Collections are a museum’s lifeblood, and KAM has been blessed with truly remarkable holdings. Our collection is 10,000 objects and growing, thanks to our supporters’ generosity and the acumen of our curatorial team. Lately, acquisitions have been top of mind, especially following our recent fundraising initiative, which brought such remarkable gifts of art and long-needed funds to secure new works, as well as our new fundraiser, Acquired Taste, which brought six objects into the collection in May.

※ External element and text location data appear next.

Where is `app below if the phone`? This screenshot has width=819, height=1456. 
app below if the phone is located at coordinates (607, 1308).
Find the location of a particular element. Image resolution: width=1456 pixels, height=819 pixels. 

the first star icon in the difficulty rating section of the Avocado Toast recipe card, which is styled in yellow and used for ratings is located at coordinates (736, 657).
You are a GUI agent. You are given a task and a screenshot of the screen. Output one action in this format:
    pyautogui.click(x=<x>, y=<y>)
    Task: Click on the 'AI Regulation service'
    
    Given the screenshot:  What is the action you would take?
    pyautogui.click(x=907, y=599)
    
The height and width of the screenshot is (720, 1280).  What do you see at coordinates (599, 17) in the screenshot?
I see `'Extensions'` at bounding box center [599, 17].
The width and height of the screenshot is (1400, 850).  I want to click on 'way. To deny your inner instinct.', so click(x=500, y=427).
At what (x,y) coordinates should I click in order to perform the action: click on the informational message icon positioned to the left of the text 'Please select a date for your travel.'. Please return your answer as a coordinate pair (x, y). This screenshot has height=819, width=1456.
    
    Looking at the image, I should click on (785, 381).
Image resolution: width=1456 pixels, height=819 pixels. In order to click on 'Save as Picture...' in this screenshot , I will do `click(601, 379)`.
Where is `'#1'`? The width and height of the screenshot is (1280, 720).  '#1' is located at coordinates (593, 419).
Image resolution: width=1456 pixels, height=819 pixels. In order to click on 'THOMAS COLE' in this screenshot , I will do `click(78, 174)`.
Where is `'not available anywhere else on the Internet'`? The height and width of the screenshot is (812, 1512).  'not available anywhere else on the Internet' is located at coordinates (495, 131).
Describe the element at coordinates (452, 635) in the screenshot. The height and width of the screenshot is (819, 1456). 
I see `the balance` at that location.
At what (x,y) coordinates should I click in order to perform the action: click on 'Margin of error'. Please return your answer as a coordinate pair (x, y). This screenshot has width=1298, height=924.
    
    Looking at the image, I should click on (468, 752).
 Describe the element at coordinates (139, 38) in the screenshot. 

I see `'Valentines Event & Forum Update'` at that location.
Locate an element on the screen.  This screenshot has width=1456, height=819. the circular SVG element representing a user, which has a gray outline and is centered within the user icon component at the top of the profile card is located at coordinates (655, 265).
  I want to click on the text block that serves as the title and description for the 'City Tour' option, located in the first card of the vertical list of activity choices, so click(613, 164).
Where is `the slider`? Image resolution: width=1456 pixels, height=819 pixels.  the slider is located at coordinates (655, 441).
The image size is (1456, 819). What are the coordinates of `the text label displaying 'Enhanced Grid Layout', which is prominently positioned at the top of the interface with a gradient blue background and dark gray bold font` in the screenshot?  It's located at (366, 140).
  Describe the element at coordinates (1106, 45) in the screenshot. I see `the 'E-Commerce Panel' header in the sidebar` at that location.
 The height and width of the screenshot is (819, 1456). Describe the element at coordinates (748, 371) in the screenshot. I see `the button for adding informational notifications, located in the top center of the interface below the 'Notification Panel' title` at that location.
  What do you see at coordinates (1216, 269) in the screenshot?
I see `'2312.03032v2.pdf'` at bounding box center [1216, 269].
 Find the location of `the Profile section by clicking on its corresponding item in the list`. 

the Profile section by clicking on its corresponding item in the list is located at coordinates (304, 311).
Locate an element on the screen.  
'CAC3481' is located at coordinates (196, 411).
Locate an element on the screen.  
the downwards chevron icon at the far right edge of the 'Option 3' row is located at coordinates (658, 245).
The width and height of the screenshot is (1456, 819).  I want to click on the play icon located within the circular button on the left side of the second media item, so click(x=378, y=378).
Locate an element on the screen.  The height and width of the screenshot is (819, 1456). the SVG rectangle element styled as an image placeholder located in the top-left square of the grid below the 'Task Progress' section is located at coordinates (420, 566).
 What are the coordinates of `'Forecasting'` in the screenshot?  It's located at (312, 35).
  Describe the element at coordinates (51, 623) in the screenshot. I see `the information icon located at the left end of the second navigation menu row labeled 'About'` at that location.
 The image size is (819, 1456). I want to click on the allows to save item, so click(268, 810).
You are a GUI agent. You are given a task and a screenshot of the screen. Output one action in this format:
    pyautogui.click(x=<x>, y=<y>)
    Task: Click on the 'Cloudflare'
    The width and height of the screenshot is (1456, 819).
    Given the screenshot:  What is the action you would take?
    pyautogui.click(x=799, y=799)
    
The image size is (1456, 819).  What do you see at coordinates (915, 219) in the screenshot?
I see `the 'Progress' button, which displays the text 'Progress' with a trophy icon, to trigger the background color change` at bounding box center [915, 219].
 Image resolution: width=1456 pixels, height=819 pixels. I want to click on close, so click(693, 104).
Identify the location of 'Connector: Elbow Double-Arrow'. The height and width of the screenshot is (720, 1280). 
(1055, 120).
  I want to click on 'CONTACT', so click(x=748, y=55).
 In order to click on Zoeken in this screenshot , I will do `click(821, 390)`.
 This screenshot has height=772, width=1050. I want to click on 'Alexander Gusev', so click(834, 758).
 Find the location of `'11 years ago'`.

It would be difficult to overestimate this year’s transformative acquisitions, made possible by funds provided by Robert and Sonia Carringer, John N. Chester, and Harlan and Theresa Moore. A breathtaking 1995 painting by U of I graduate (MFA ’65) Louise Fishman, Blonde Ambition, recasts and expands KAM’s legendary collection of postwar abstraction.
Maureen Warren has assembled more than 80 Dutch political prints from the 1600s—in one stroke making the University of Illinois one of the greatest collections of this material outside of Europe.
Meanwhile, Amy L. Powell obtained three portfolios from the 1970s for KAM by the pioneering gay, conceptual photographer Hal Fischer. KAM is now only one of two institutions to hold Fischer’s complete body of work.
And, showing her mettle at auction, Warren also acquired an extraordinary face jug by an enslaved potter from Edgefield, South Carolina—a perfect example of how one work (our first by an African American artist prior to the twentieth century, and one of only a handful of objects from the American South), can transform the collection and forge more complex and inclusive stories.
Of course our goal is to connect our visitors to these extraordinary new works. So we’ve designated 2019–2020 as the year of the collection, initiating the first full-dress reinstallations of KAM’s collections since 2012. Over the summer, Maureen Warren has reimagined the historical European and American collections by mixing media and introducing thematic groupings, provenance stories, new wall colors, and surprises from storage, that bring new life into the Bow, Trees, and Kinkead galleries.
And in August Amy L. Powell unleashed a provocative installation of the museum’s stellar holdings of art since 1948 (our first long-term installation of these works in well over a decade), complete with a striking exhibition design.
These installations—and more to come—are bold, imaginative, intellectually rich, and visually gripping, as you would expect, so we invite you to come and experience both new acquisitions and old friends in surprising ways.
And, finally, I want to draw your attention to some critical work behind the scenes. Our collection manager Kim Sissons has been working tirelessly on getting our entire holdings online. When I started as director last year, we had about 36% available, and as I write now we are at 82%—a heroic accomplishment!